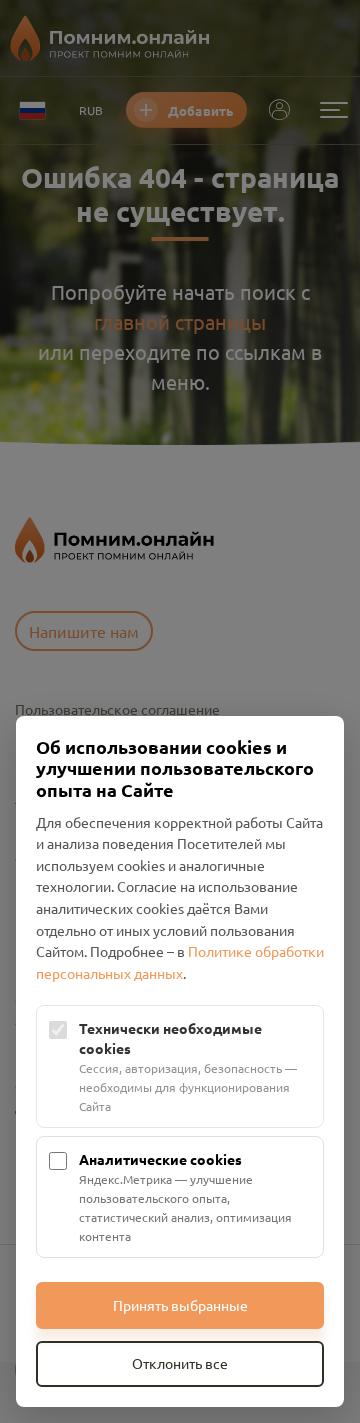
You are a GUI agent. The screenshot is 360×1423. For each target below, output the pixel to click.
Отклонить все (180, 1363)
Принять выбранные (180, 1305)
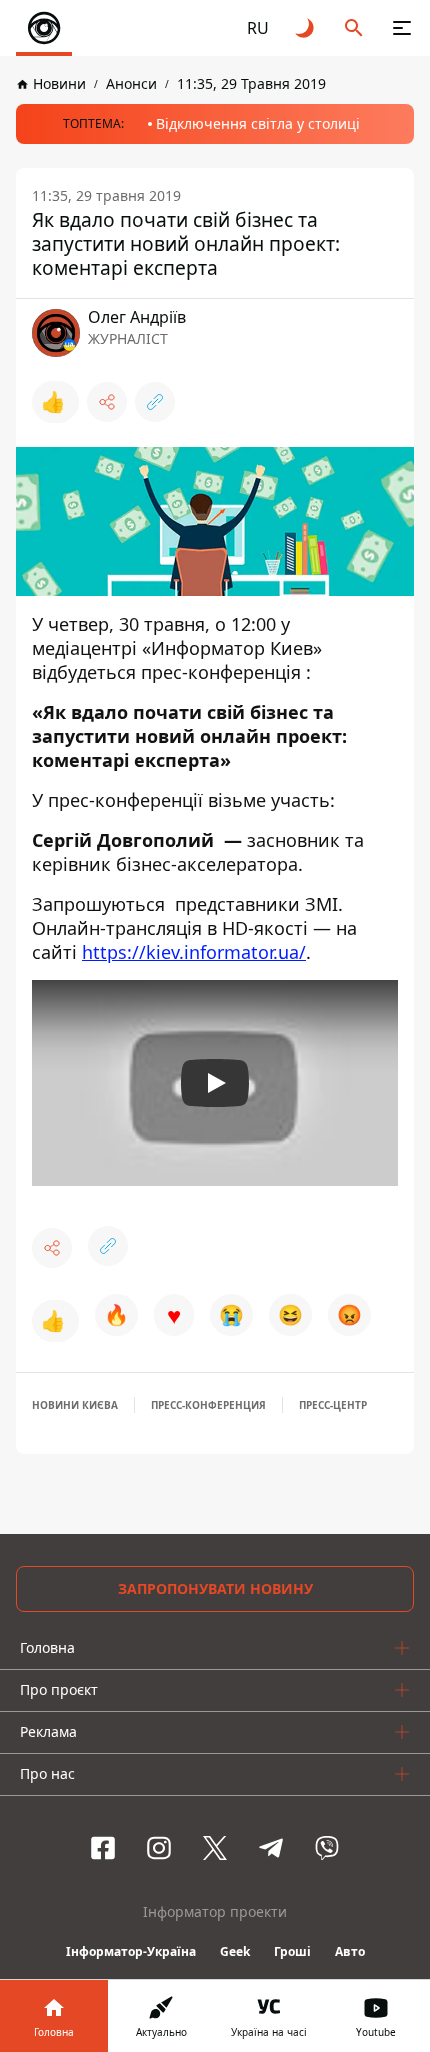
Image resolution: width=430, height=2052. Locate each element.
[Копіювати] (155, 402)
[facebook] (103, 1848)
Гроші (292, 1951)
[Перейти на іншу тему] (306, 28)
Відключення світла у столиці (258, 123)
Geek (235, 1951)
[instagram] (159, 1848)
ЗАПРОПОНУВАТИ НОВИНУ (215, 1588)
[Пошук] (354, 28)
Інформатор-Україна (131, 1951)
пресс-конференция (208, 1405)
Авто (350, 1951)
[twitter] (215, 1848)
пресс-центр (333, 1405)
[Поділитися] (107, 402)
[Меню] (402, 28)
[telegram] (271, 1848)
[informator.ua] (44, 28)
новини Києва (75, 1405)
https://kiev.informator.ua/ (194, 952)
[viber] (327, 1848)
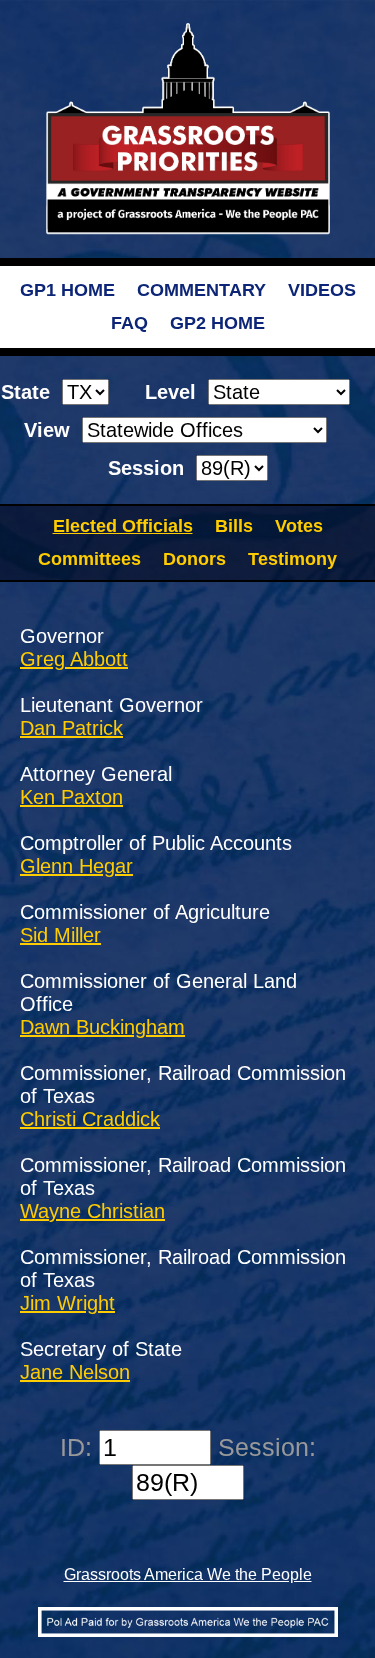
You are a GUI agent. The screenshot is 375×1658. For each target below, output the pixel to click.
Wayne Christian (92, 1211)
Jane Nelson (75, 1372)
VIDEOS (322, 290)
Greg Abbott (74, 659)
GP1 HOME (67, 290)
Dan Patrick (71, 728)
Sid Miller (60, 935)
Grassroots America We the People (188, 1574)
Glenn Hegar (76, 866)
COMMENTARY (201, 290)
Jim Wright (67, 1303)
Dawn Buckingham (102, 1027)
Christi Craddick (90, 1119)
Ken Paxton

### [Task details]
Find "click" in the data above. Report each line where it appears.

### [Response to this exercise]
You are a GUI agent. The screenshot is 360×1423. For each target below, output the pixel to click.
You are a GUI agent. The screenshot is 375×1658. For each target below, output the pixel to click.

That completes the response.